----- Recorded data -----
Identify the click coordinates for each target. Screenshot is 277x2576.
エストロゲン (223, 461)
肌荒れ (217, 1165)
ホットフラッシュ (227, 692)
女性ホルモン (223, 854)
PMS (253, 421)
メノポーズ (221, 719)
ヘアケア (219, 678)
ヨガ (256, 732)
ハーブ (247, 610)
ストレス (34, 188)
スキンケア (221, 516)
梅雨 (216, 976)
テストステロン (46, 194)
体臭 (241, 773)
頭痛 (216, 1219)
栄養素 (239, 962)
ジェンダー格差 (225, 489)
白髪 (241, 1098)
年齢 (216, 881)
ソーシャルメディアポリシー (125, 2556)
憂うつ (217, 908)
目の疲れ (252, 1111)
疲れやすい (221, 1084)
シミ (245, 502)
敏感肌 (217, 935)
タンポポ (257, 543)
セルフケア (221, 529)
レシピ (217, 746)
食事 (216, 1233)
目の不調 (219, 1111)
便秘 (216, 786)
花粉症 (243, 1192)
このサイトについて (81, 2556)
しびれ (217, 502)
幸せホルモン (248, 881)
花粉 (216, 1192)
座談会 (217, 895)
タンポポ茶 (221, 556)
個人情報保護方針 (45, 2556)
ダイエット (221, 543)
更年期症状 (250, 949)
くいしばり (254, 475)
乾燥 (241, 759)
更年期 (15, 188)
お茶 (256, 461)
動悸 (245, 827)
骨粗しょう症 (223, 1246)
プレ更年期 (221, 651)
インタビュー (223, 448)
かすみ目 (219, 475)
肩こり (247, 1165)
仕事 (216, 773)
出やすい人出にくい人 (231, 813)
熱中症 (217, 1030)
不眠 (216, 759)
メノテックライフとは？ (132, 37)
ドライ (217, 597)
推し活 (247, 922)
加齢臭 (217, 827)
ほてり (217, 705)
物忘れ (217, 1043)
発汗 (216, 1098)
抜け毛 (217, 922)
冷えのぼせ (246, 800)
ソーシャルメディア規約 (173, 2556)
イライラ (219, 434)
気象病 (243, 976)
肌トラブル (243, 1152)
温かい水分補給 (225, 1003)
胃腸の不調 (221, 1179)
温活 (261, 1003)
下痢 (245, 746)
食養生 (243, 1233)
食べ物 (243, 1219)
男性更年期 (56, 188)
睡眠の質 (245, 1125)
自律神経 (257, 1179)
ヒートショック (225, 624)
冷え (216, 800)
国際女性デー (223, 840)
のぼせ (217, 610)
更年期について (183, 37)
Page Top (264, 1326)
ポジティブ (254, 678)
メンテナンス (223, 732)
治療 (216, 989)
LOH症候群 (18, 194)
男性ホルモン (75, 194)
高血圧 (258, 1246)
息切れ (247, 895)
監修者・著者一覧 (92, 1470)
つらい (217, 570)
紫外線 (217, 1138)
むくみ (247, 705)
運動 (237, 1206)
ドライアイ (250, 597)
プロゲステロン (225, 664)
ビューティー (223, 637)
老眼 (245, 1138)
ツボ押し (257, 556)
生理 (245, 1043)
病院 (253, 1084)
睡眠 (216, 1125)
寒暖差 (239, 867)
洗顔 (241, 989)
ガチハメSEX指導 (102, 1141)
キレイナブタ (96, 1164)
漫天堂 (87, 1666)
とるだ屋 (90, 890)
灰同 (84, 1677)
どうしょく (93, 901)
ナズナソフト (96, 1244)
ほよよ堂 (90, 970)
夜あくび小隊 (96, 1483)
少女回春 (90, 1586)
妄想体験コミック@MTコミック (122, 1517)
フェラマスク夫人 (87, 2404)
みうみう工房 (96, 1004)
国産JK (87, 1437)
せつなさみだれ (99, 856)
-----
### What you will do
The complete listing must be printed again exactly as given.

### Output for this task
Identify the click coordinates for each target. Screenshot is 277x2576.
エストロゲン (223, 461)
肌荒れ (217, 1165)
ホットフラッシュ (227, 692)
女性ホルモン (223, 854)
PMS (253, 421)
メノポーズ (221, 719)
ヘアケア (219, 678)
ヨガ (256, 732)
ハーブ (247, 610)
ストレス (34, 188)
スキンケア (221, 516)
梅雨 (216, 976)
テストステロン (46, 194)
体臭 (241, 773)
頭痛 (216, 1219)
栄養素 (239, 962)
ジェンダー格差 (225, 489)
白髪 (241, 1098)
年齢 (216, 881)
ソーシャルメディアポリシー (125, 2556)
憂うつ (217, 908)
目の疲れ (252, 1111)
疲れやすい (221, 1084)
シミ (245, 502)
敏感肌 (217, 935)
タンポポ (257, 543)
セルフケア (221, 529)
レシピ (217, 746)
食事 (216, 1233)
目の不調 (219, 1111)
便秘 (216, 786)
花粉症 (243, 1192)
このサイトについて (81, 2556)
しびれ (217, 502)
幸せホルモン (248, 881)
花粉 (216, 1192)
座談会 (217, 895)
タンポポ茶 (221, 556)
個人情報保護方針 (45, 2556)
ダイエット (221, 543)
更年期症状 (250, 949)
くいしばり (254, 475)
乾燥 (241, 759)
更年期 (15, 188)
お茶 (256, 461)
動悸 (245, 827)
骨粗しょう症 (223, 1246)
プレ更年期 (221, 651)
インタビュー (223, 448)
かすみ目 (219, 475)
肩こり (247, 1165)
仕事 (216, 773)
出やすい人出にくい人 (231, 813)
熱中症 (217, 1030)
不眠 (216, 759)
メノテックライフとは？ (132, 37)
ドライ (217, 597)
推し活 (247, 922)
加齢臭 (217, 827)
ほてり (217, 705)
物忘れ (217, 1043)
発汗 (216, 1098)
抜け毛 (217, 922)
冷えのぼせ (246, 800)
ソーシャルメディア規約 (173, 2556)
イライラ (219, 434)
気象病 (243, 976)
肌トラブル (243, 1152)
温かい水分補給 (225, 1003)
胃腸の不調 (221, 1179)
温活 (261, 1003)
下痢 (245, 746)
食養生 (243, 1233)
食べ物 (243, 1219)
男性更年期 (56, 188)
睡眠の質 (245, 1125)
自律神経 (257, 1179)
ヒートショック (225, 624)
冷え (216, 800)
国際女性デー (223, 840)
のぼせ (217, 610)
更年期について (183, 37)
Page Top (264, 1326)
ポジティブ (254, 678)
メンテナンス (223, 732)
治療 (216, 989)
LOH症候群 (18, 194)
男性ホルモン (75, 194)
高血圧 (258, 1246)
息切れ (247, 895)
監修者・著者一覧 (92, 1470)
つらい (217, 570)
紫外線 (217, 1138)
むくみ (247, 705)
運動 (237, 1206)
ドライアイ (250, 597)
プロゲステロン (225, 664)
ビューティー (223, 637)
老眼 (245, 1138)
ツボ押し (257, 556)
生理 (245, 1043)
病院 (253, 1084)
睡眠 (216, 1125)
寒暖差 (239, 867)
洗顔 (241, 989)
ガチハメSEX指導 (102, 1141)
キレイナブタ (96, 1164)
漫天堂 (87, 1666)
とるだ屋 (90, 890)
灰同 (84, 1677)
どうしょく (93, 901)
ナズナソフト (96, 1244)
ほよよ堂 (90, 970)
夜あくび小隊 (96, 1483)
少女回春 (90, 1586)
妄想体験コミック@MTコミック (122, 1517)
フェラマスク夫人 (87, 2404)
みうみう工房 (96, 1004)
国産JK (87, 1437)
せつなさみだれ (99, 856)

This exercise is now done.